← All posts
Engineering·

The Pipeline: Nine Modules, One Hard Constraint

Before any cloud infrastructure, before any API — there was a Python pipeline with one rule: every output pixel must be a direct copy of a source pixel.


The project starts from a single hard constraint that shapes every design decision that follows: every output pixel must be a direct copy of a source pixel. No upscaling. No padding. No compositing. If you can't produce a perfect crop, you fail the job.

The practical problem: social video is made in 16:9 (landscape) and consumed in 9:16 (portrait — TikTok, Reels, Shorts) and 1:1 (Instagram grid). Manual reframing is expensive and slow. Automated reframing almost universally upscales or pads when the crop would be too tight, silently trading spatial integrity for geometric convenience. This pipeline refuses that trade.

The nine modules

#ModuleWhat it does
1ingestion.pyProbes source with ffprobe. Validates landscape orientation, computes even-floor crop spec.
2attention.pyPer-frame attention vector. Weighted sum: face centroid (MediaPipe), pose, optical flow, YOLO objects, audio energy, Whisper speech.
3scene_detection.pyPySceneDetect-based scene boundary detection.
4effect_classifier.pyClassifies each scene: STATIC, BREATHE, PAN_FOLLOW, FAST_CUT, INTERVIEW.
5motion_solver.pyPer-frame crop X + zoom level. Smooths attention, solves temporal coherence, clips zoom to [1.0, ceiling].
6edl_generator.pyWrites Edit Decision List before rendering. Makes pipeline resumable with --from-edl.
7renderer.pyFFmpeg filter graph with per-frame sendcmd temp file.
8verifier.pyNon-bypassable. Tests: playability, dimensions, pixel provenance, sharpness, duration parity, audio.
9narrative_validator.pyPost-delivery validation of temporal coherence of the crop trajectory.

The even-floor formula

The crop width formula is: int(math.floor(h × 9/16) // 2 × 2). The double integer truncation (floor, then round down to even) means crop_w can be 2 pixels narrower than naive rounding would produce. The verifier had to be updated to accept this — it initially rejected every 1080p output because the AR check expected exact aspect ratio and the formula introduces a 1–2 pixel deviation.

The FFmpeg sendcmd trick

The per-frame crop position is written to a temp file as sendcmd instructions rather than encoded in the filter graph as FFmpeg expressions. At 30fps × 120 seconds = 3,600 frames, FFmpeg's expression parser hits a recursive stack limit — approximately one if node per frame, which overflows at ~3,600 nesting levels.

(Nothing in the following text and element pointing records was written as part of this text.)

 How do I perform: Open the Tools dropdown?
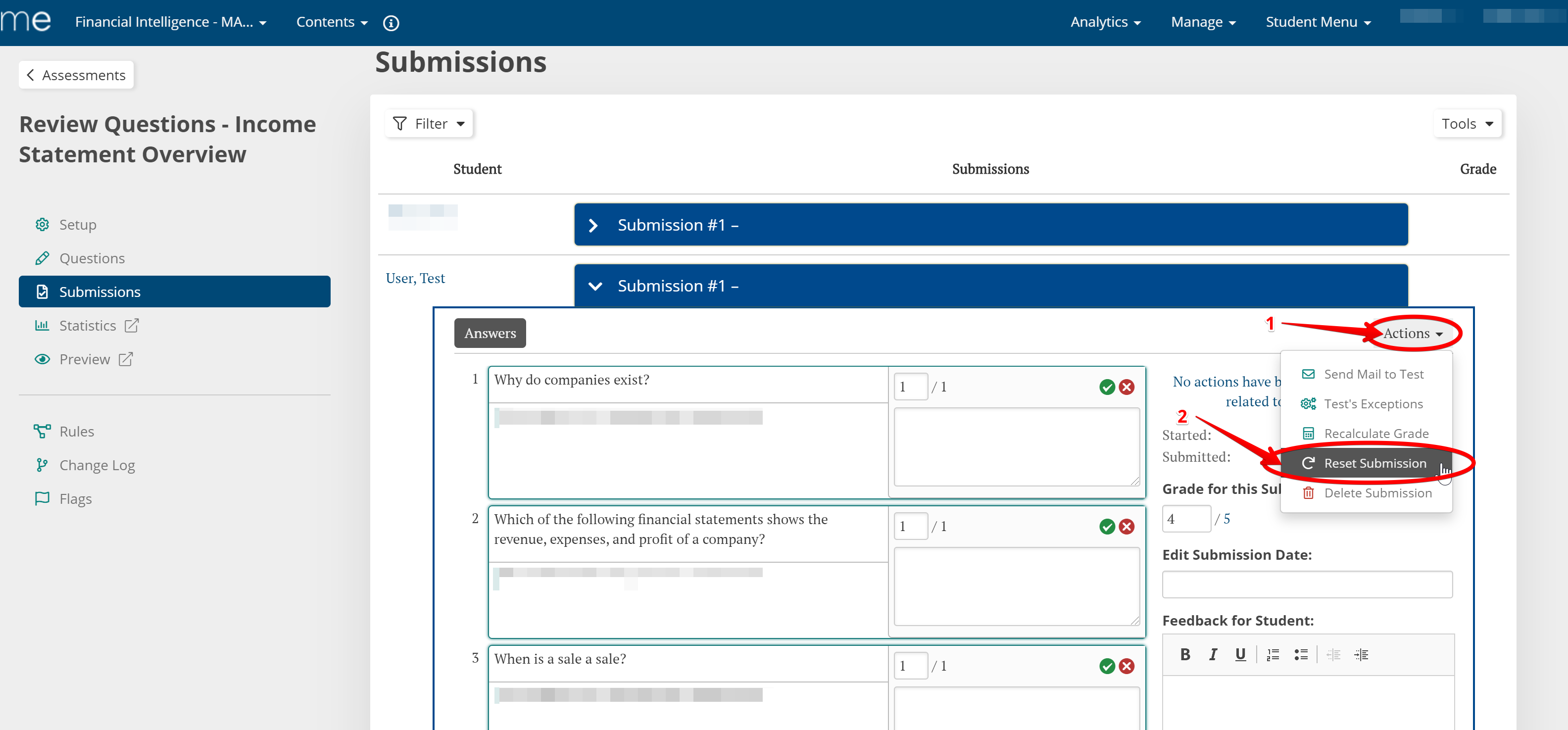tap(1467, 124)
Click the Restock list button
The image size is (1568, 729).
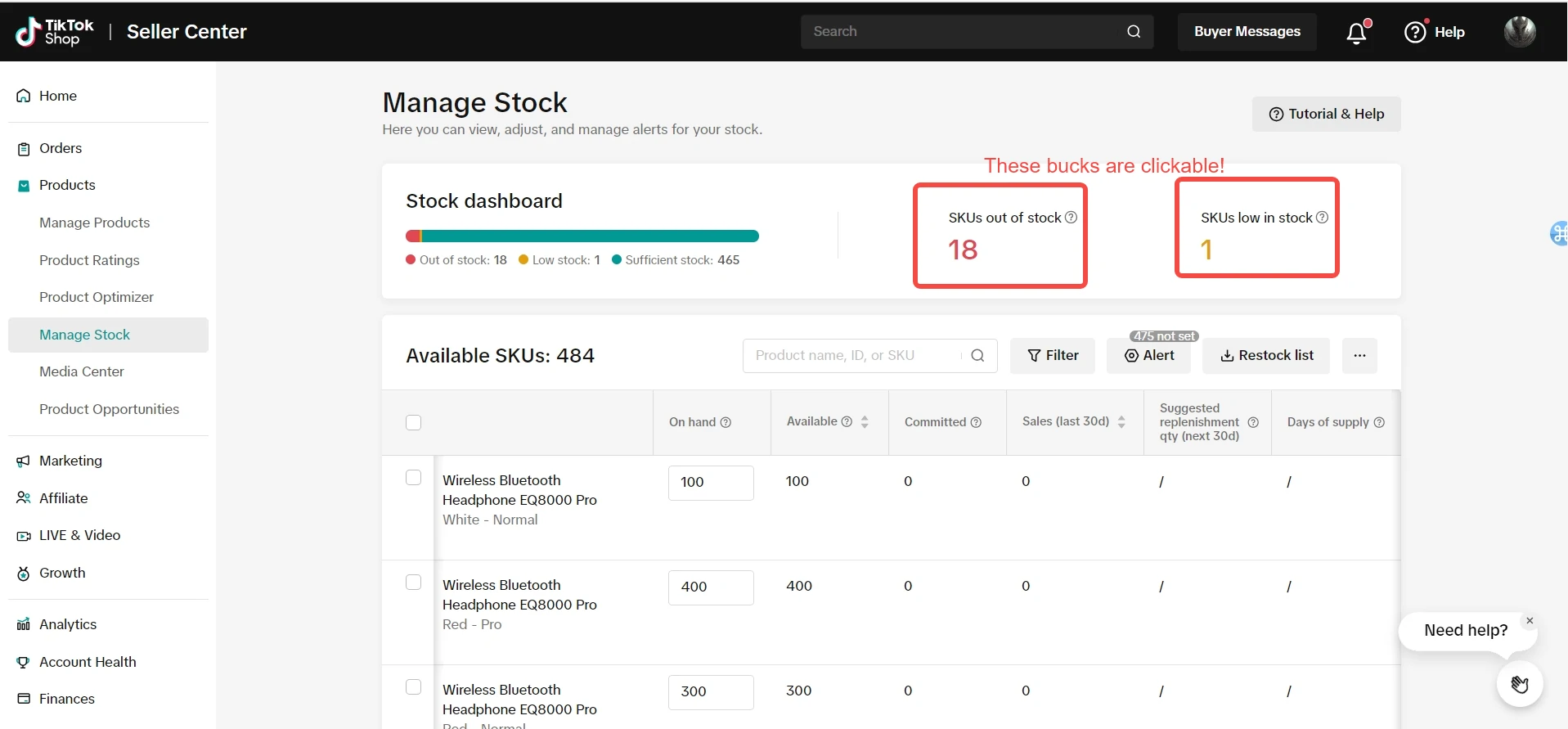pos(1265,356)
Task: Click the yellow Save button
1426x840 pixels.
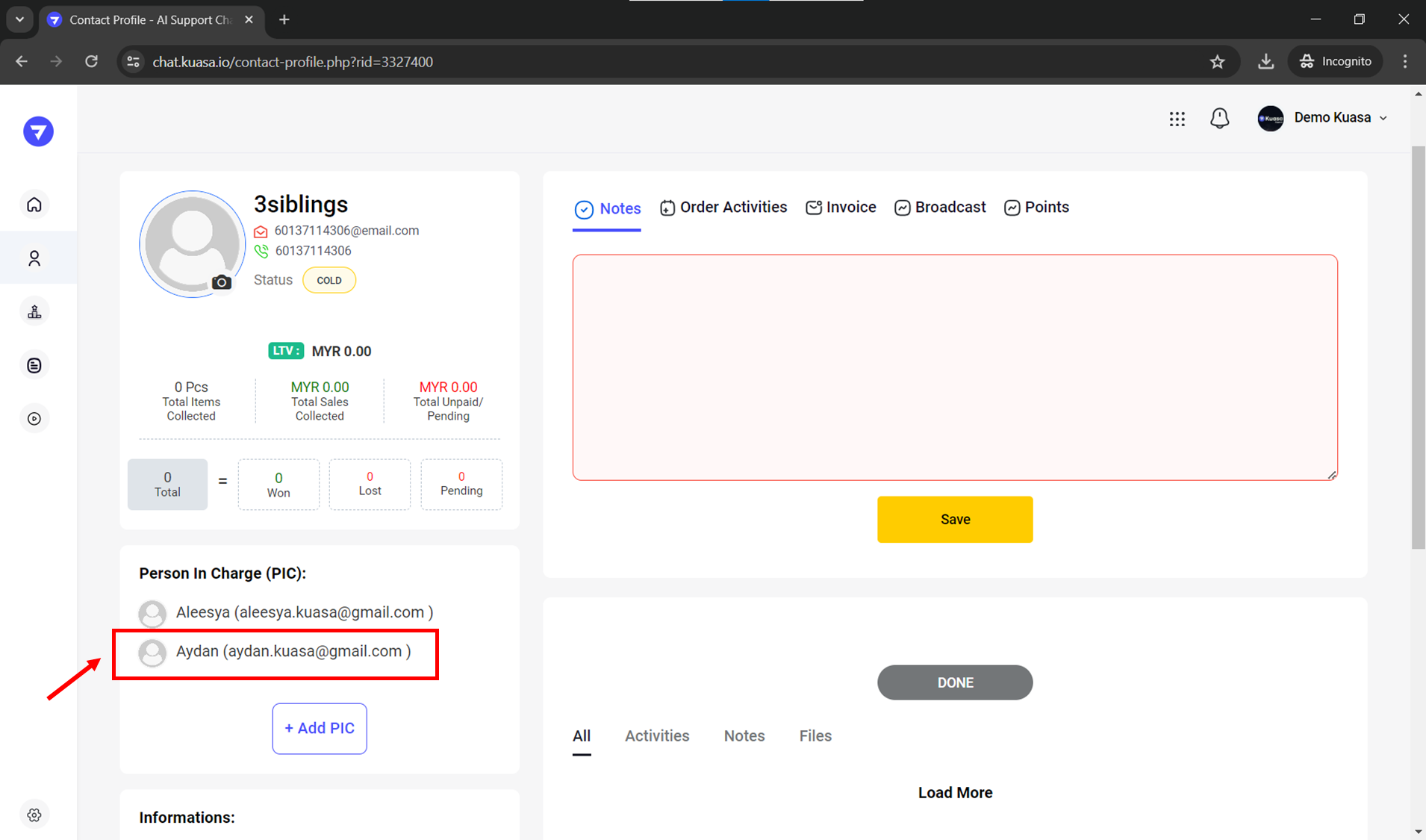Action: tap(955, 519)
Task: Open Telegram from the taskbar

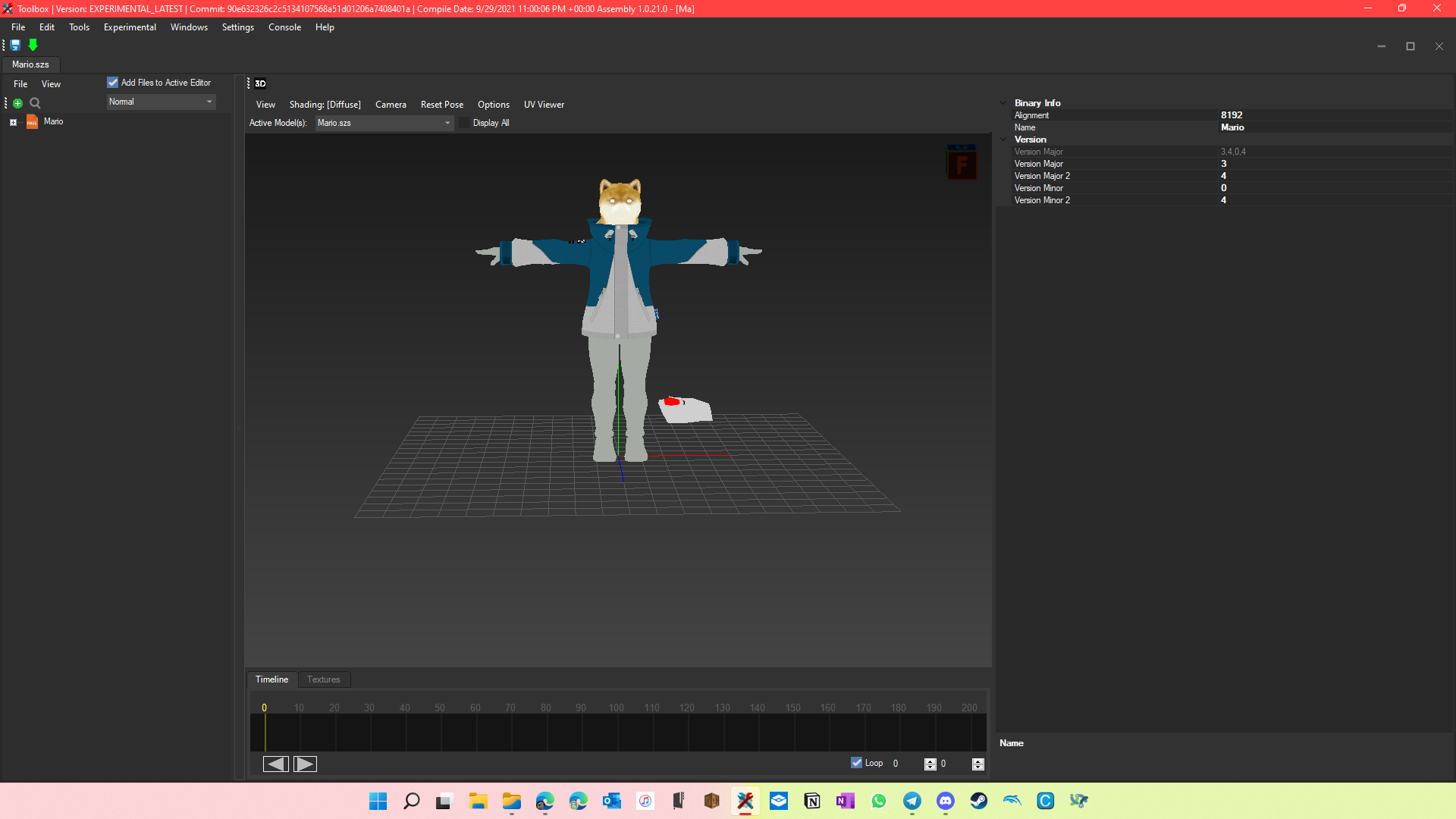Action: [x=912, y=801]
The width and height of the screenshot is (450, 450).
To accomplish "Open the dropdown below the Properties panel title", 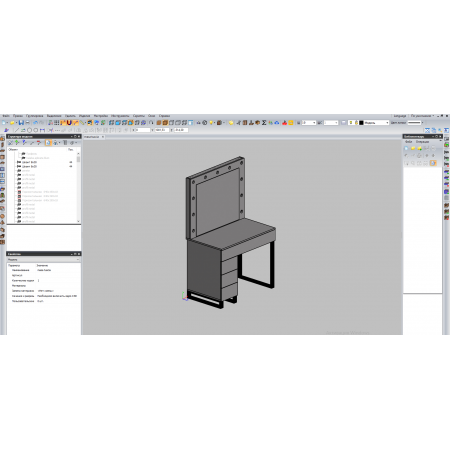I will pyautogui.click(x=43, y=259).
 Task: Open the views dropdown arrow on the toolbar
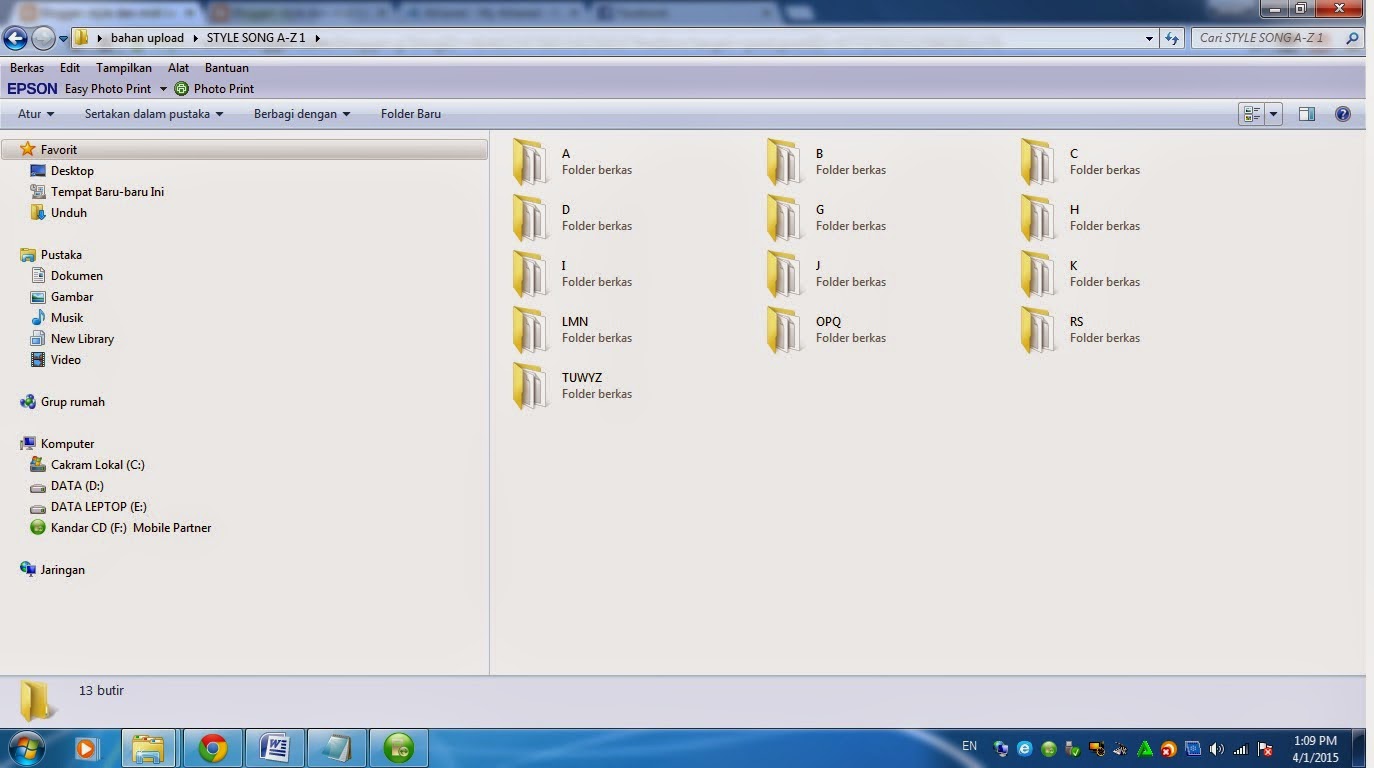[1271, 113]
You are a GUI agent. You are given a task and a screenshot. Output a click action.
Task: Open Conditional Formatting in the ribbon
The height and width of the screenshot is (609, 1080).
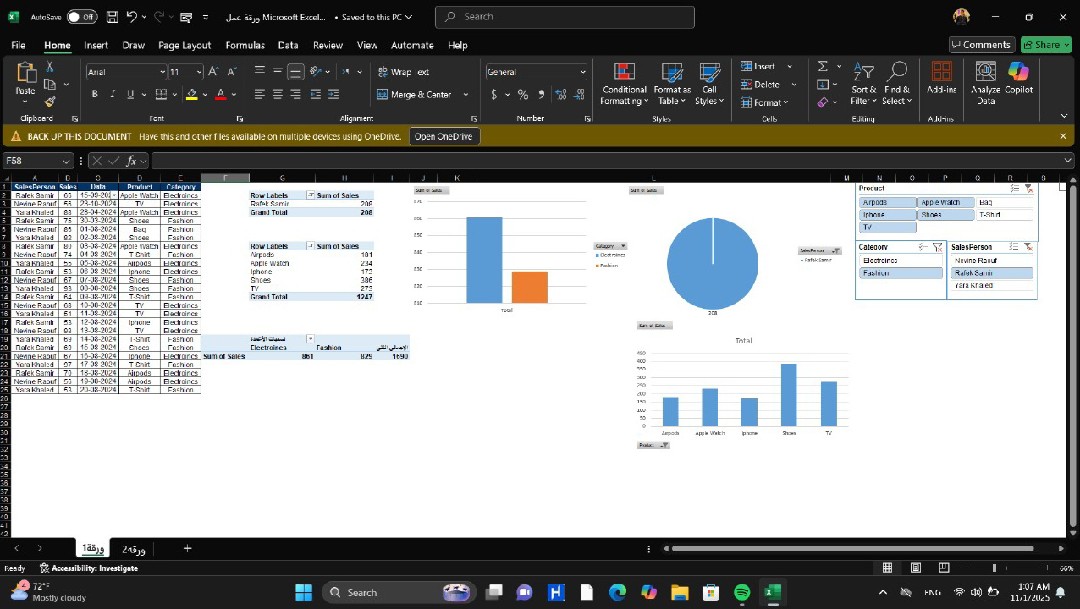pyautogui.click(x=624, y=74)
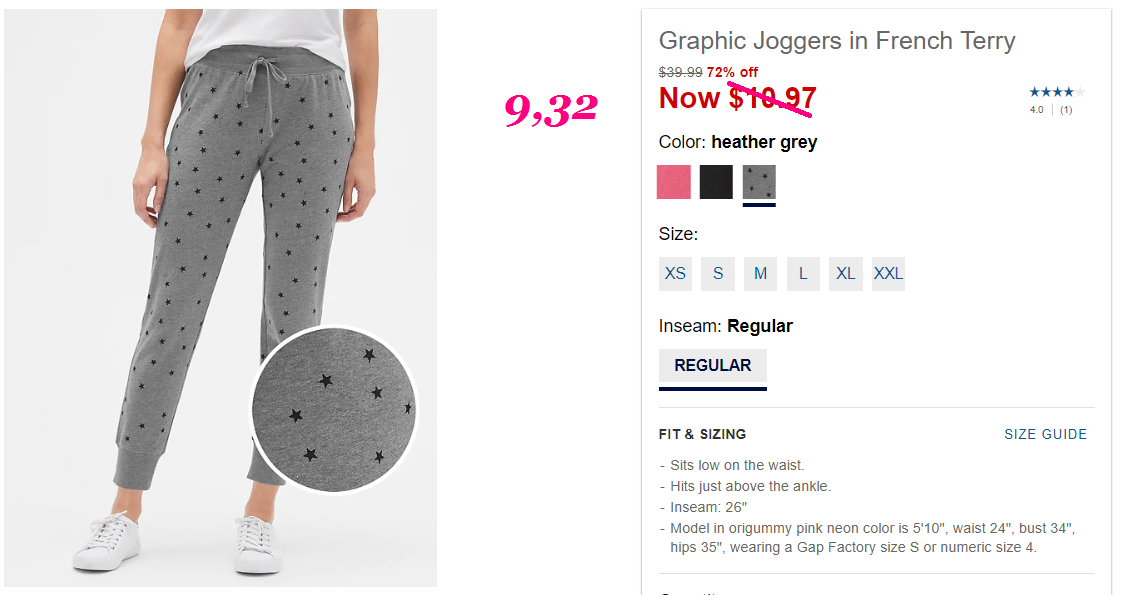The height and width of the screenshot is (595, 1121).
Task: Open the SIZE GUIDE link
Action: (x=1045, y=434)
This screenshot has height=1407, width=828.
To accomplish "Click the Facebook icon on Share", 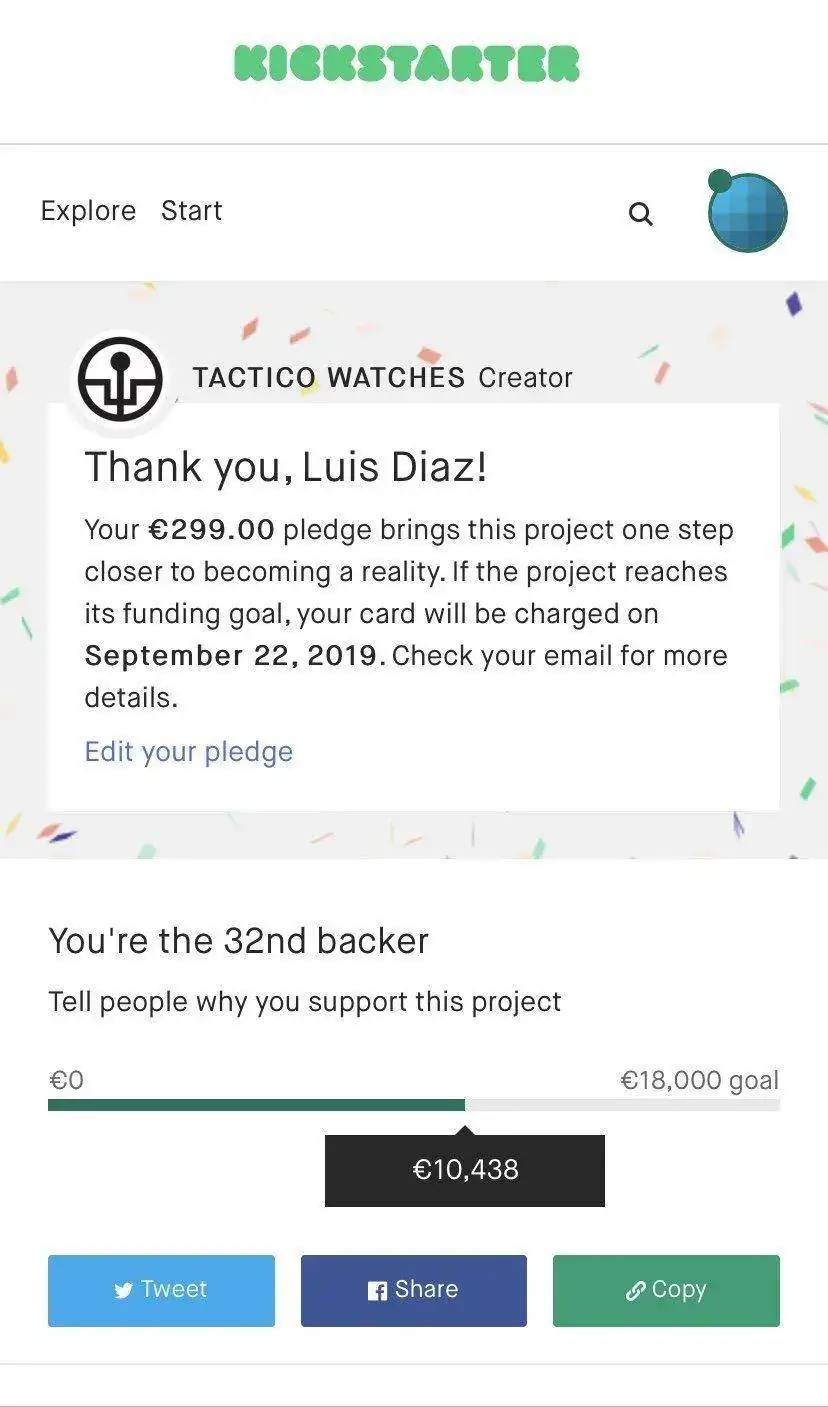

The sendcmd approach writes one line per frame to a file and uses sendcmd=filename=... — entirely bypassing the expression evaluator. This was the first and most fundamental correctness bug in the pipeline.

The non-bypassable verifier

Module 8 runs after every render, checks a random sample of output frames against their source positions, and fails the job if the match rate falls below threshold. It cannot be disabled by configuration or flag. The only way to skip it is to delete it from the source code.

This is an architectural choice, not a developer preference. A pipeline that can be told to skip its integrity check has no integrity guarantee.